Dans la chambre inoccupée du dernier étage et devant le mur où le papier peint est décollé, Karin raconte son aventure à Minus. Seuls deux plans accompagnent alternativement le récit de l’histoire: le plan poitrine de Minus confus mais aussi presque émerveillé et le plan de Karin absorbée dans sa propre histoire. ‘« Je passe à travers le mur. ... J’entre dans une grande pièce, tout à fait silencieuse et claire, des êtres humains se meuvent, vont et viennent, quelques-uns d’entre eux parlent avec moi d’une telle façon que je comprends. C’est tellement agréable et je me sens en confiance. Plusieurs visages ont comme une lumière resplendissante.’ »
Il est intéressant de souligner l’aspect lumineux du monde décrit par la jeune femme. Il ne s’agit pas seulement des éléments théologiques qu’elle est en train de décrire mais d’un monde de béatitudes. Mais c’est un monde seulement accessible à Karin, schizophrène.
Karin poursuit le récit de son histoire. « ‘Tous l’attendent, celui qui doit venir, mais personne ne s’inquiète. Ils disent que je pourrai participer, que je serai des leurs lorsque cela arrivera. ... J’attends cet instant, quand la porte s’ouvrira et que tous les visages se tourneront vers Lui, celui qui viendra. » « Qui est-il celui qui viendra? » « Je ne sais pas, personne n’a dit quelque chose de formel, mais je crois que Dieu se révélera devant nous.’ » Il est évident qu’il s’agit de la Parousie, l’ultime moment des chrétiens. « Qu’il viendra à nous dans cette pièce et par cette porte. » L’avènement ainsi que la question de la Foi prennent une dimension dérisoire. Pourtant, il ne nous semble pas que le cinéaste essaie de les ridiculiser, mais de décrire le caractère irréel de la Foi.
L’action du film est centrée autour du personnage de Karin et se partage entre les deux mondes. « ‘Je suis entre les deux et parfois je ne suis pas sûre. ... Mais cela, ce ne sont pas des rêves, c’est la réalité. Ça doit être la réalité!’ » Une phrase qui rappelle la prière du Chevalier au moment de la mort. L’espoir ultime du Chevalier dans Le Septième Sceau priant Dieu qui doit exister quelque part, devient une vision schizophrénique.

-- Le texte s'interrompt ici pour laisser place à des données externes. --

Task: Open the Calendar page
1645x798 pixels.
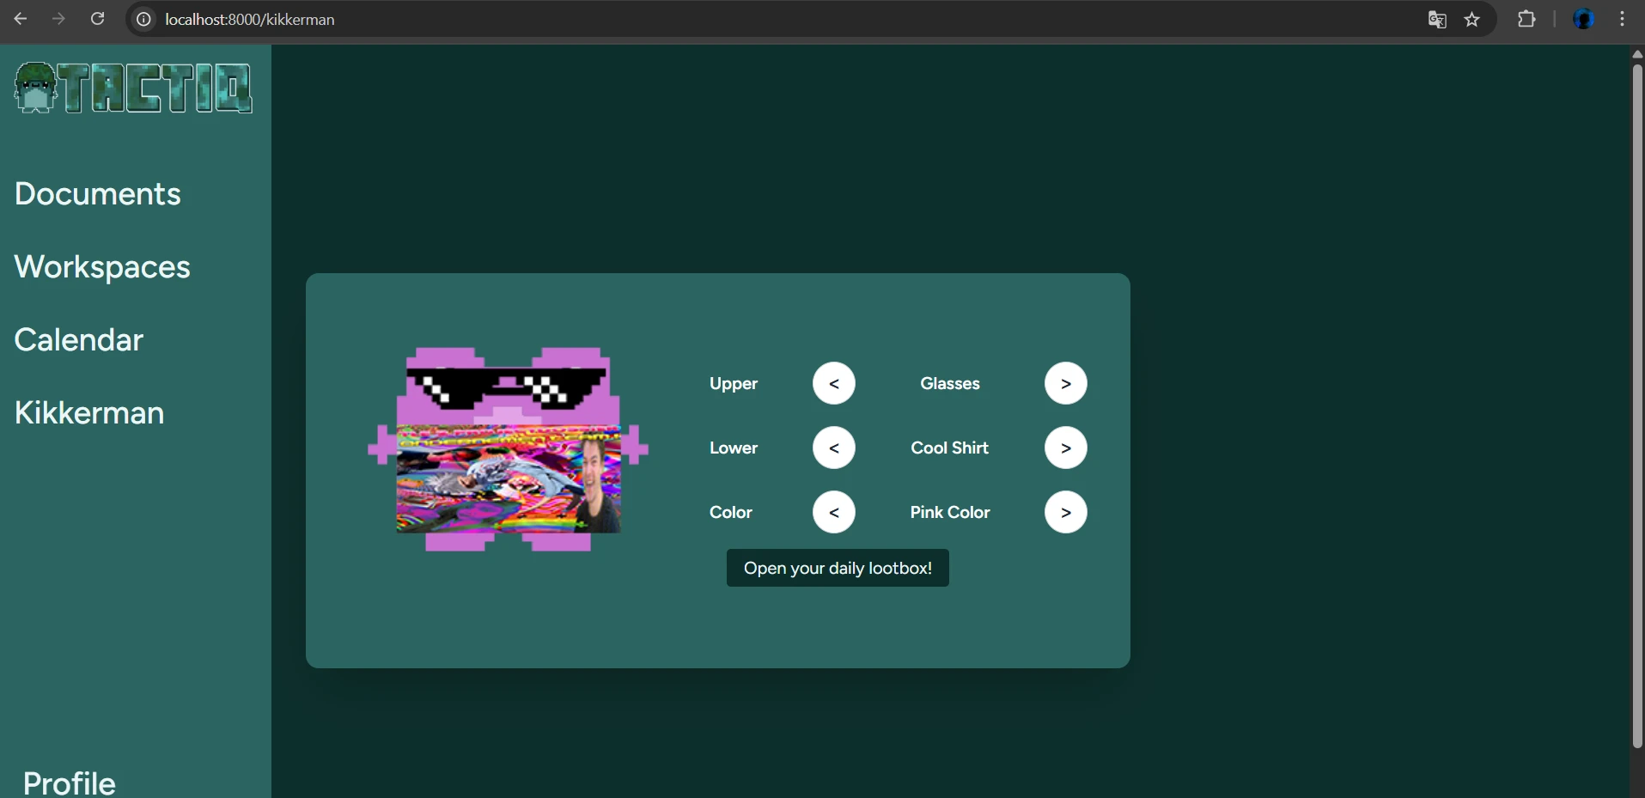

Après le rapport incestueux qu’elle a eu avec Minus, Karin décidera finalement de séjourner à l’hôpital le reste de sa vie. Il nous semble que le rapport avec son frère porte une signification particulière, parce que Minus représente pour nous l’innocence. Nous reviendrons ultérieurement de manière plus approfondie sur le thème de l’innocence pour nous en tenir ici au sentiment de culpabilité qui dévoile l’incompatibilité entre les deux mondes dans lesquels Karin est obligée de se mouvoir sans arrêt.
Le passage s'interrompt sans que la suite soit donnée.